* begin The input *
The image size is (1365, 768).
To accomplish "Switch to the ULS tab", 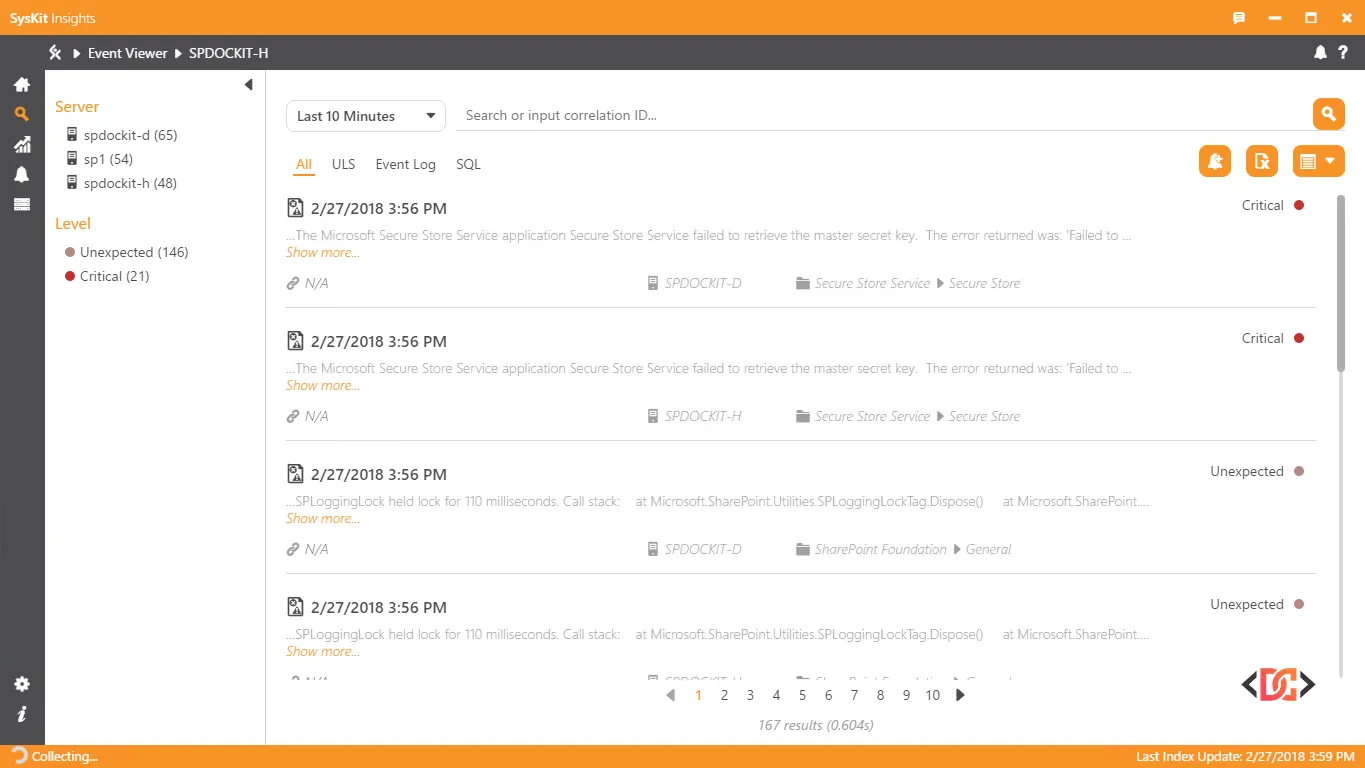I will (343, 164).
* end The input *
* begin The input *
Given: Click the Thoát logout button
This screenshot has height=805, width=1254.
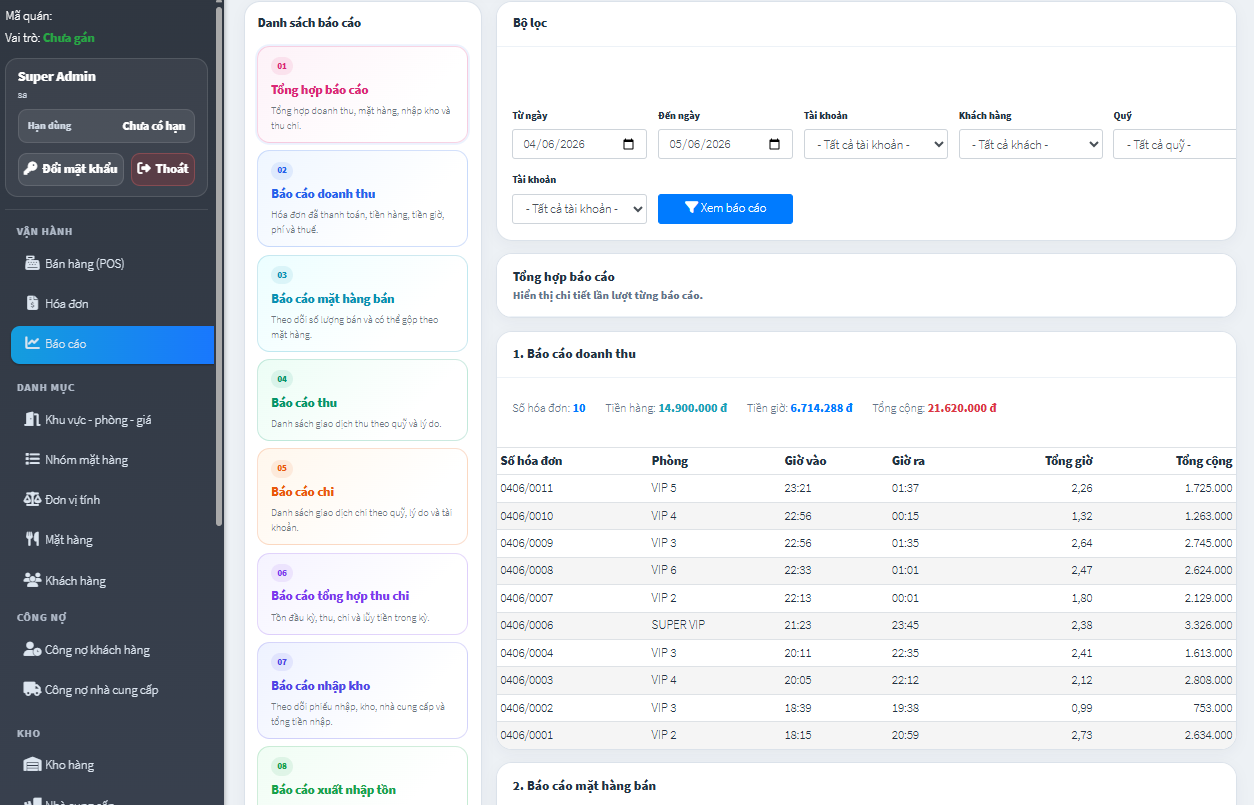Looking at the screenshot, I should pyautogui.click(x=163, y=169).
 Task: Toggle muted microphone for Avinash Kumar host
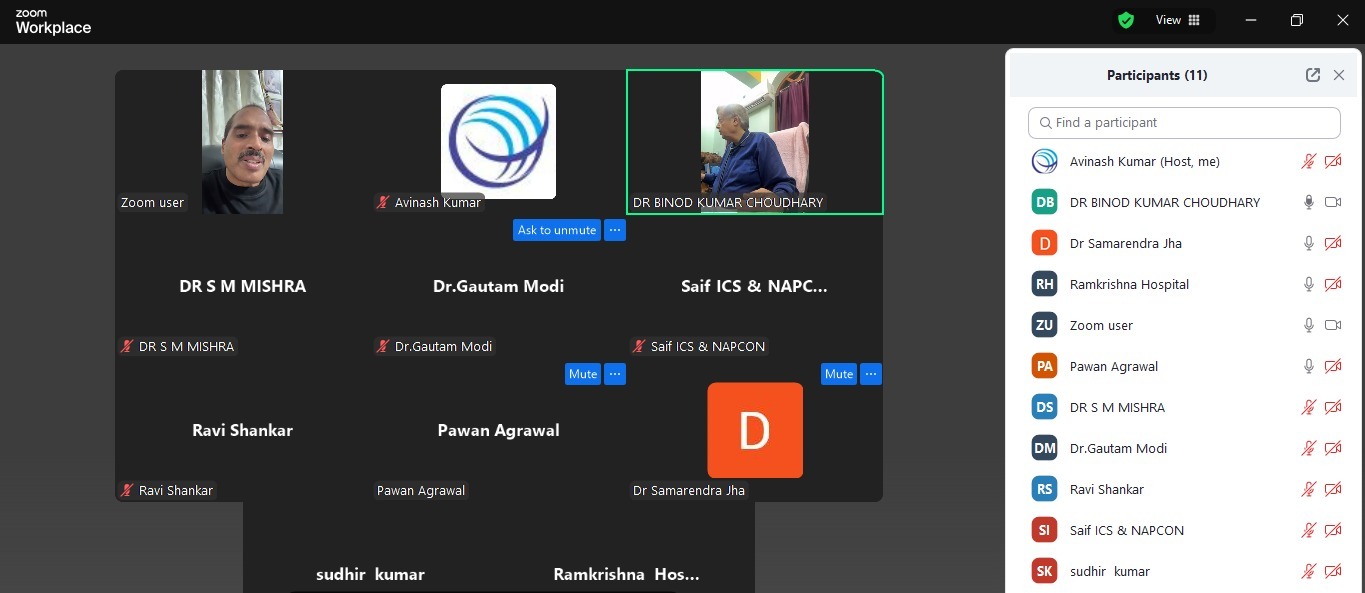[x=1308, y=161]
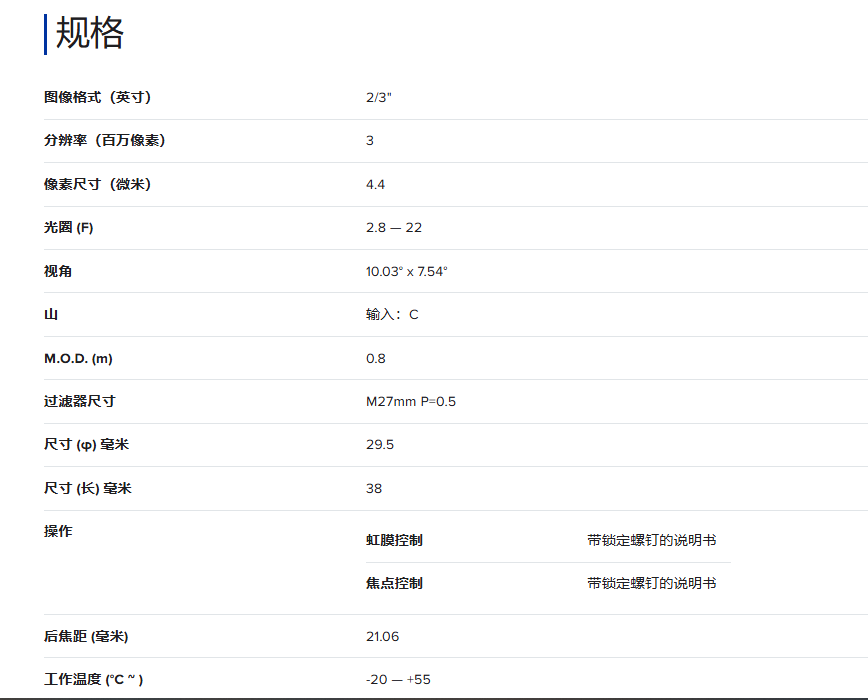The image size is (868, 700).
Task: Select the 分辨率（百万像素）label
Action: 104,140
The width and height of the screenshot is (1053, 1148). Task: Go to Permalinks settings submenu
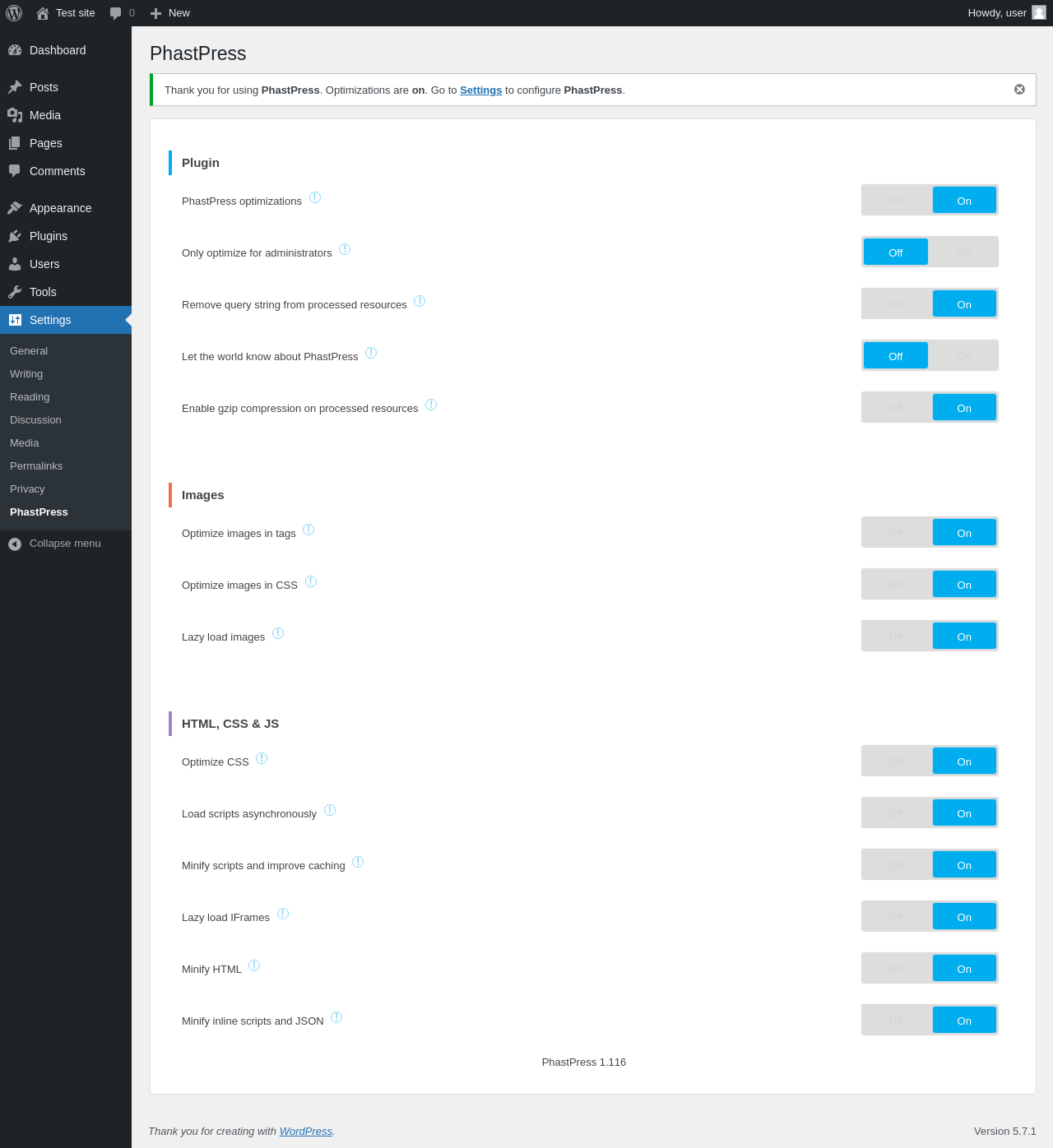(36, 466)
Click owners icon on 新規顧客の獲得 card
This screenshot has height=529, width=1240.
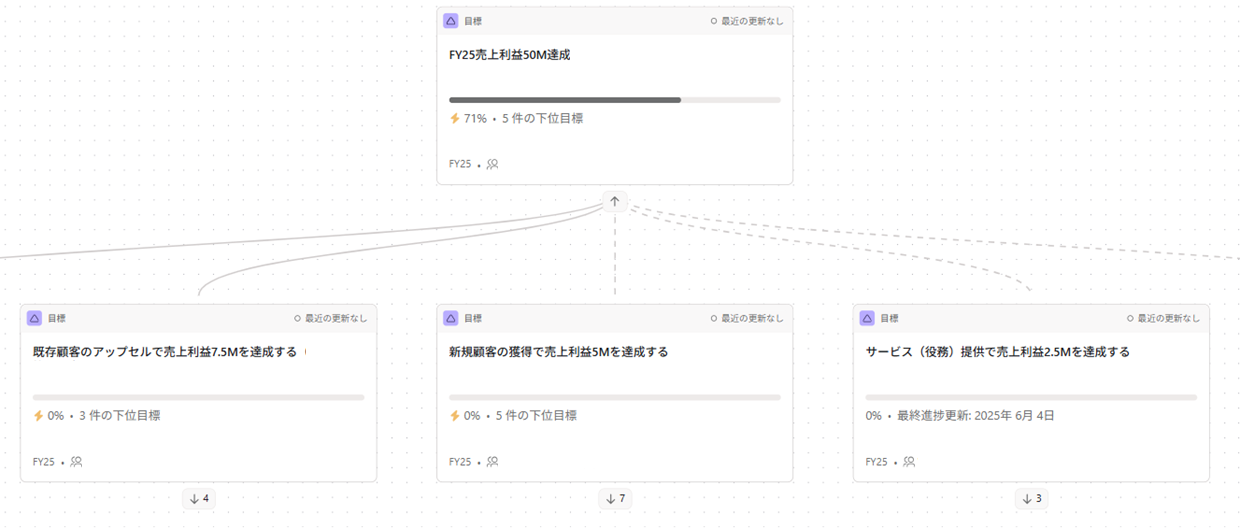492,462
* end The input *
Pick out every line in the entries above that contains the word "width" and copy each one out in full.

Final answer>
This screenshot has height=805, width=1254.
The width and height of the screenshot is (1053, 1148). Task: Go to Permalinks settings submenu
This screenshot has height=529, width=1240.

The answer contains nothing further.